In that context, they look with interest at institutions capable of handling larger flows—venues designed for immersive throughput where audiences can begin together, where mediation is built-in, where the economics are less brittle. But they don’t present this as a single “solution.” Their approach remains flexible: different versions for different contexts, different modes for different publics, and a constant awareness that distribution isn’t a downstream concern. It’s part of the creative equation.

What their trajectory ultimately says about Australia is a productive contradiction: a place where immersive narrative can be institutionally precarious, yet formally daring. Because constraints force invention. Because artists build hybrid models. Because the work has to be legible both as art and as an exhibition object, not only as a file. Programs and cohorts that support experimentation matter in this landscape, but so does the artists’ willingness to design for life beyond festivals.
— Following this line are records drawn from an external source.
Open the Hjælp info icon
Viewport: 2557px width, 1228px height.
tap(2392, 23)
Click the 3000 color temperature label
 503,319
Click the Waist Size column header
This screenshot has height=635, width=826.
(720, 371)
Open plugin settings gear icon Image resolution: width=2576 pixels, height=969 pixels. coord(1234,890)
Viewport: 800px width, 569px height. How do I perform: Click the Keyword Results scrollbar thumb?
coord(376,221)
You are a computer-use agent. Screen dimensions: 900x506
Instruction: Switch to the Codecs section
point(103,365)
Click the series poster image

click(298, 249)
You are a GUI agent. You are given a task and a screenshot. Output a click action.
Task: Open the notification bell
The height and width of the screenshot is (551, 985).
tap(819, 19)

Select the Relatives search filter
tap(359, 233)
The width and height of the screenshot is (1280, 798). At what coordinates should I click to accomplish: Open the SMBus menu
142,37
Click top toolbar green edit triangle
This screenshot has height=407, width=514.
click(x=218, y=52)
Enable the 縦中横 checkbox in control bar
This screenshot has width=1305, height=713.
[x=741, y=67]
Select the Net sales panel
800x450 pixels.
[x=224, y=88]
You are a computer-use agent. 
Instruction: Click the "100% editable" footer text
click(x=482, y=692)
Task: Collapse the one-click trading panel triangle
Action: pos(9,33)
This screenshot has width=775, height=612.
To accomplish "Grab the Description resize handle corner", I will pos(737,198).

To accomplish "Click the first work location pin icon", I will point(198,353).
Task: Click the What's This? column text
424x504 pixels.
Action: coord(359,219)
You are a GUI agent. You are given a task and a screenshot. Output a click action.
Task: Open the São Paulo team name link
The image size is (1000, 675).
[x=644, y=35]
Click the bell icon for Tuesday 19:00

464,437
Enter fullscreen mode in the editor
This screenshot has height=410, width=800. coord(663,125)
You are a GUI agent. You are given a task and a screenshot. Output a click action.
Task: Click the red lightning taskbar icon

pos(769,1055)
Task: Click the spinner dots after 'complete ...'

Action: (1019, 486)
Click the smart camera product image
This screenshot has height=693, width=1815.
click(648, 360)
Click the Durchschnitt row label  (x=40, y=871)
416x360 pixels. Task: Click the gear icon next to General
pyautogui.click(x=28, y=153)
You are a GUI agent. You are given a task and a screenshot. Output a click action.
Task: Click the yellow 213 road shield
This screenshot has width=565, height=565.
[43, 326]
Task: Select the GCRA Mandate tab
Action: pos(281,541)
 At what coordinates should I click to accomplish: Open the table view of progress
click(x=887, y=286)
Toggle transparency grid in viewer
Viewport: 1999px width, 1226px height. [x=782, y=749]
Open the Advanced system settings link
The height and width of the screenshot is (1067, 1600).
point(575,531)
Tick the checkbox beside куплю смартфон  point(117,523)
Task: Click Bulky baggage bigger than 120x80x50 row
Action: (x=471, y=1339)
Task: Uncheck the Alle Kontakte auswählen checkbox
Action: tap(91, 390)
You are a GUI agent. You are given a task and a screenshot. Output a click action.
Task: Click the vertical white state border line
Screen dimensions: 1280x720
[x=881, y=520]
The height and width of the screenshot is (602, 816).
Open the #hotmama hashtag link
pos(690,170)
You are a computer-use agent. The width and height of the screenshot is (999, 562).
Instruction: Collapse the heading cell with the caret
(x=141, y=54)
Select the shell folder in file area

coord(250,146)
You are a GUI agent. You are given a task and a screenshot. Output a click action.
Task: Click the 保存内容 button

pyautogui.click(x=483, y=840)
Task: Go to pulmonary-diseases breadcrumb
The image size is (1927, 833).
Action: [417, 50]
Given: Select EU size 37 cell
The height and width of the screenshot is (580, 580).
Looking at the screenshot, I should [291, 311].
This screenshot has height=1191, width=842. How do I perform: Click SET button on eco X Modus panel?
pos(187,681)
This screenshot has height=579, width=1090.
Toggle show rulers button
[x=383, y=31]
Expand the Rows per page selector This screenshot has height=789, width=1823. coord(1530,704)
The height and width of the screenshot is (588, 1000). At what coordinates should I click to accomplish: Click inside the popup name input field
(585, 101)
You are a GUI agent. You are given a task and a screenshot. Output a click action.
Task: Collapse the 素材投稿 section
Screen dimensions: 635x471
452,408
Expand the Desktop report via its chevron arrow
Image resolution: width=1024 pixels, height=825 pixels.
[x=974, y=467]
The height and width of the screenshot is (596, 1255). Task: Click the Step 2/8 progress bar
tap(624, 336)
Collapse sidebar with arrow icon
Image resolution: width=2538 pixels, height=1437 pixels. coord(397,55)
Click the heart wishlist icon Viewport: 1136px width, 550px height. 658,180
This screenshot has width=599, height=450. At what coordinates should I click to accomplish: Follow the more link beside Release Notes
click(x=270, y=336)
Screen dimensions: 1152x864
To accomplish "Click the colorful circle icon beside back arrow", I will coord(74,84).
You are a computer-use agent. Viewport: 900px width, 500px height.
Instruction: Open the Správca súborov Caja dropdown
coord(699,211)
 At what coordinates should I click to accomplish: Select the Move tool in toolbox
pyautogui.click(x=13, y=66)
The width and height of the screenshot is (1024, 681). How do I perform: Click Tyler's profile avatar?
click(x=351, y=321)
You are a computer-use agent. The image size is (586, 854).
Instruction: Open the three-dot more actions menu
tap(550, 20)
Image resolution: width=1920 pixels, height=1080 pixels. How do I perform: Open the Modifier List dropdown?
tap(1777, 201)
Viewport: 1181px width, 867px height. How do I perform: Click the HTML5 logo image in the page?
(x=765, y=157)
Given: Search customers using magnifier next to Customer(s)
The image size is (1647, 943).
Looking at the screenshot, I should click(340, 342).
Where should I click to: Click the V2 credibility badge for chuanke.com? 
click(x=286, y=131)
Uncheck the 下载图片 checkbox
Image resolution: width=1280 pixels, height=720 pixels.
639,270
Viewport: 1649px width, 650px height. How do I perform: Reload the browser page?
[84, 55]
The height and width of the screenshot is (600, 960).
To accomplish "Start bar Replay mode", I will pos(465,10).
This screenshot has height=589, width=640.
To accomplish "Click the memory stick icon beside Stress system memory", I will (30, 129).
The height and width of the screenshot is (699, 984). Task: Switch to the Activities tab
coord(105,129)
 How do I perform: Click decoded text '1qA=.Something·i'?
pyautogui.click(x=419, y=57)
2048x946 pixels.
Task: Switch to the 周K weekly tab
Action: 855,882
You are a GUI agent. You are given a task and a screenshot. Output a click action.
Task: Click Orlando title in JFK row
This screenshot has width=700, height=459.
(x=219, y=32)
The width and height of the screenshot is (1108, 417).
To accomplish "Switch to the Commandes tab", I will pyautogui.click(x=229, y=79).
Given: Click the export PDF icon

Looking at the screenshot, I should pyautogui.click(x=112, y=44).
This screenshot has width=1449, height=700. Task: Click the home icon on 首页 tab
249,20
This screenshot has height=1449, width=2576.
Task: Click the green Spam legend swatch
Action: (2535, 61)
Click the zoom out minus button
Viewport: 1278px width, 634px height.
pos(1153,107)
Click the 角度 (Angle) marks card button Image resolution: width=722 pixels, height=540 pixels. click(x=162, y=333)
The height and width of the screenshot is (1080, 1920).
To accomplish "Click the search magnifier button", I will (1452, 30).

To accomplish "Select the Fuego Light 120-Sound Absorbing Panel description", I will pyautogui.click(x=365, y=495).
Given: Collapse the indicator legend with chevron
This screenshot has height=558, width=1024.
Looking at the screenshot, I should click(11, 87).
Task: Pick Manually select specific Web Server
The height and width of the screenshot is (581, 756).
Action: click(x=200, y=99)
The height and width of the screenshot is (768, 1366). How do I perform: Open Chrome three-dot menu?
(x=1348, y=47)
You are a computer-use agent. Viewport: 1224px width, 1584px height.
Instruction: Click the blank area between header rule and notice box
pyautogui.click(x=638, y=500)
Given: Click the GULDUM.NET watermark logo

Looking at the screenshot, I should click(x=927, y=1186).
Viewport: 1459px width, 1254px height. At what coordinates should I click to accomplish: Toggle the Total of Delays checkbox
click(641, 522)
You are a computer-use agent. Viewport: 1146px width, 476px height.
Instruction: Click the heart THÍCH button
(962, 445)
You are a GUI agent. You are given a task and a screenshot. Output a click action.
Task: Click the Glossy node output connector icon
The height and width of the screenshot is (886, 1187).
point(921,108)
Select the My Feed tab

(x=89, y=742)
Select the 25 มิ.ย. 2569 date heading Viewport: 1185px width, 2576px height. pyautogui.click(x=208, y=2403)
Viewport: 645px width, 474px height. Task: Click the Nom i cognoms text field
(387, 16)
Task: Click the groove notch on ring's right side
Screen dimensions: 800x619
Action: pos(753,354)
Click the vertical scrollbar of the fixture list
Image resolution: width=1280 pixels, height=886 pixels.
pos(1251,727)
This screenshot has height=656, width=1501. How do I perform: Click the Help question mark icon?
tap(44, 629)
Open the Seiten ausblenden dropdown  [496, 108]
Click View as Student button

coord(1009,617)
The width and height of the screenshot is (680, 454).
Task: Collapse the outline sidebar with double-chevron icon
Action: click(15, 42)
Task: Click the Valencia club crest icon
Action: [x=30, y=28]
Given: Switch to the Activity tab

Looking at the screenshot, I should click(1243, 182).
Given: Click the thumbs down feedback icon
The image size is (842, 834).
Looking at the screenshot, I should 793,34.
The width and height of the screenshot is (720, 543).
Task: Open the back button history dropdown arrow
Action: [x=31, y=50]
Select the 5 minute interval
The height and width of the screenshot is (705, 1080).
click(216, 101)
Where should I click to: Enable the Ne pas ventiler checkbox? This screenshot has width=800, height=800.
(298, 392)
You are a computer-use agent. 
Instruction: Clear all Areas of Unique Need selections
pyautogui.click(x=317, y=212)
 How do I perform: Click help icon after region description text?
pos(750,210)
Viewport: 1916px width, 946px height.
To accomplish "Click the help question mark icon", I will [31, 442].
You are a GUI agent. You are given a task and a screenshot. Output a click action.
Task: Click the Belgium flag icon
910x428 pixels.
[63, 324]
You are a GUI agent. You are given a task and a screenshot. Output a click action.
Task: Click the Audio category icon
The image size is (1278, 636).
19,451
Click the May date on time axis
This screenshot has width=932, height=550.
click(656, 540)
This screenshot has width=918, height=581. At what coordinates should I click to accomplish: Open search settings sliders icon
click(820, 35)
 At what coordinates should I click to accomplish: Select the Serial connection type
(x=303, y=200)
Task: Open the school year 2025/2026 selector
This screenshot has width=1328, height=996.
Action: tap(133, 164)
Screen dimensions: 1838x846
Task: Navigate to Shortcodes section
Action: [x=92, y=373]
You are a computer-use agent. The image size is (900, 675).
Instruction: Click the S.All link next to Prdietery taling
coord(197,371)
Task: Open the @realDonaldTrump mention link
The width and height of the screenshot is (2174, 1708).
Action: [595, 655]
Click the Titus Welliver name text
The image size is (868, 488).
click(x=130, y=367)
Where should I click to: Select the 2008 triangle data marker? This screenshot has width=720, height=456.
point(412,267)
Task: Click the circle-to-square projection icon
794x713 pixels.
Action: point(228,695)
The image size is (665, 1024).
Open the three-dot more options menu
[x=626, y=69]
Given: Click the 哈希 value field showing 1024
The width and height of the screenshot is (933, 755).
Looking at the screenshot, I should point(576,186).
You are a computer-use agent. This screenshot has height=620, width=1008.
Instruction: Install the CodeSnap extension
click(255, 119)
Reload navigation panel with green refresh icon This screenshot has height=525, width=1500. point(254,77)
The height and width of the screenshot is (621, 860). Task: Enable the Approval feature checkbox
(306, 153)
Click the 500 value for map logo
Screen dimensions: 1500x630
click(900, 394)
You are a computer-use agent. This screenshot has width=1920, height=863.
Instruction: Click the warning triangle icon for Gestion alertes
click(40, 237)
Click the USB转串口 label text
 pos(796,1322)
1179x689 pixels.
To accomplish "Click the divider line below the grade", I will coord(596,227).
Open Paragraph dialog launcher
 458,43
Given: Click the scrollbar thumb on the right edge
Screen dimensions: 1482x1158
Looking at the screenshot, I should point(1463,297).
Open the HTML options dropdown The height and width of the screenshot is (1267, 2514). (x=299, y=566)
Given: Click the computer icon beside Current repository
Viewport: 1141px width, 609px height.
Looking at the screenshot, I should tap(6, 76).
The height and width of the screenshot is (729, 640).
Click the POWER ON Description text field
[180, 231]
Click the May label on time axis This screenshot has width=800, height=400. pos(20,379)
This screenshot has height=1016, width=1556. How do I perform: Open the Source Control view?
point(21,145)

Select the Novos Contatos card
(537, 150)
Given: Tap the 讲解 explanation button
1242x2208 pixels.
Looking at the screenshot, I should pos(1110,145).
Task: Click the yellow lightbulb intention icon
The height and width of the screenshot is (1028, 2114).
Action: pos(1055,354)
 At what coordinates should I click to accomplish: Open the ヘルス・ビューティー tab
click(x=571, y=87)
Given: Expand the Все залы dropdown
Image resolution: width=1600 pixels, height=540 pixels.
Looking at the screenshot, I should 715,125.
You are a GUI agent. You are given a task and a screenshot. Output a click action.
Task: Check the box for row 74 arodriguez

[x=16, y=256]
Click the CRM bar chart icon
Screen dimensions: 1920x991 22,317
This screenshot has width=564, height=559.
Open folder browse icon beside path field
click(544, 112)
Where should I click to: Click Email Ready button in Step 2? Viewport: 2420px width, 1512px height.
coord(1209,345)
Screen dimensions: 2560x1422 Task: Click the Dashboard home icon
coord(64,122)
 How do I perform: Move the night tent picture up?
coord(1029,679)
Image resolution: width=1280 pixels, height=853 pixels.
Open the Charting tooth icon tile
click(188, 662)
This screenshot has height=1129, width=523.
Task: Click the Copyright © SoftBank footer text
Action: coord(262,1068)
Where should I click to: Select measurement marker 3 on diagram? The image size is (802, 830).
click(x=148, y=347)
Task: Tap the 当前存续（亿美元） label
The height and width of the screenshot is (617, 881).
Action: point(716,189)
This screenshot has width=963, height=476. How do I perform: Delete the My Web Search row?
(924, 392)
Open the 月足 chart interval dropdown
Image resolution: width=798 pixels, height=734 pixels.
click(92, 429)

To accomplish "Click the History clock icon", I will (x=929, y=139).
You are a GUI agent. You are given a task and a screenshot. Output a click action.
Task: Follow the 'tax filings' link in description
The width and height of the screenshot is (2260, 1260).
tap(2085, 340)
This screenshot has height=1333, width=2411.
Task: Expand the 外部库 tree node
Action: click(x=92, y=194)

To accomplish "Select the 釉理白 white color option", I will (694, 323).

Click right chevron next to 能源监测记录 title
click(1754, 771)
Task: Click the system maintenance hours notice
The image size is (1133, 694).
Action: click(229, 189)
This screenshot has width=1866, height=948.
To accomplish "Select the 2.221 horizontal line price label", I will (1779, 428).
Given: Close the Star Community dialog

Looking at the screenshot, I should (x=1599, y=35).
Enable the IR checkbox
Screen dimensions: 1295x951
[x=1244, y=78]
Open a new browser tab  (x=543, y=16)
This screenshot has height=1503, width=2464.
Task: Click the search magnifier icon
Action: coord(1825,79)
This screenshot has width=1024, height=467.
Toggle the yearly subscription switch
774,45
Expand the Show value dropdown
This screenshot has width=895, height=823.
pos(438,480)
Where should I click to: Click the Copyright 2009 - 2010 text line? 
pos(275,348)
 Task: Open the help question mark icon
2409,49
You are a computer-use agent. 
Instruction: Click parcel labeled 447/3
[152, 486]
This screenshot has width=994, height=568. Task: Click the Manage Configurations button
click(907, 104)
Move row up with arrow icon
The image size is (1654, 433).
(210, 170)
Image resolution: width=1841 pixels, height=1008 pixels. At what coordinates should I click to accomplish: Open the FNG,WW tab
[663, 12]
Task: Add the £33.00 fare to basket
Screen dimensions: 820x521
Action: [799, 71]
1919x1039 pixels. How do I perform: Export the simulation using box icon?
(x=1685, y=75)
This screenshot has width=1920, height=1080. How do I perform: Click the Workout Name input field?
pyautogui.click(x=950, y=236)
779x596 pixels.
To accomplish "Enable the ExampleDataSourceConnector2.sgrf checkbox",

If you had to distill our discussion into one statement, it would be this: THE WORLD CAME FLOODING IN uses immersion not to intensify spectacle, but to give form to what is hard to hold—loss, disorientation, the fragile continuity of domestic space after water has rewritten it. And it insists, quietly but firmly, on a truth the industry sometimes dodges: in XR, the real power isn’t the tech. It’s the framework—how you listen, how you collaborate, how you reduce friction so attention can stay with the story, and how you build a path for the work to meet audiences beyond the festival bubble. If ecological reality is becoming our shared horizon, the works that will matter are those that connect the intimate to the collective—and that figure out, concretely, how to travel.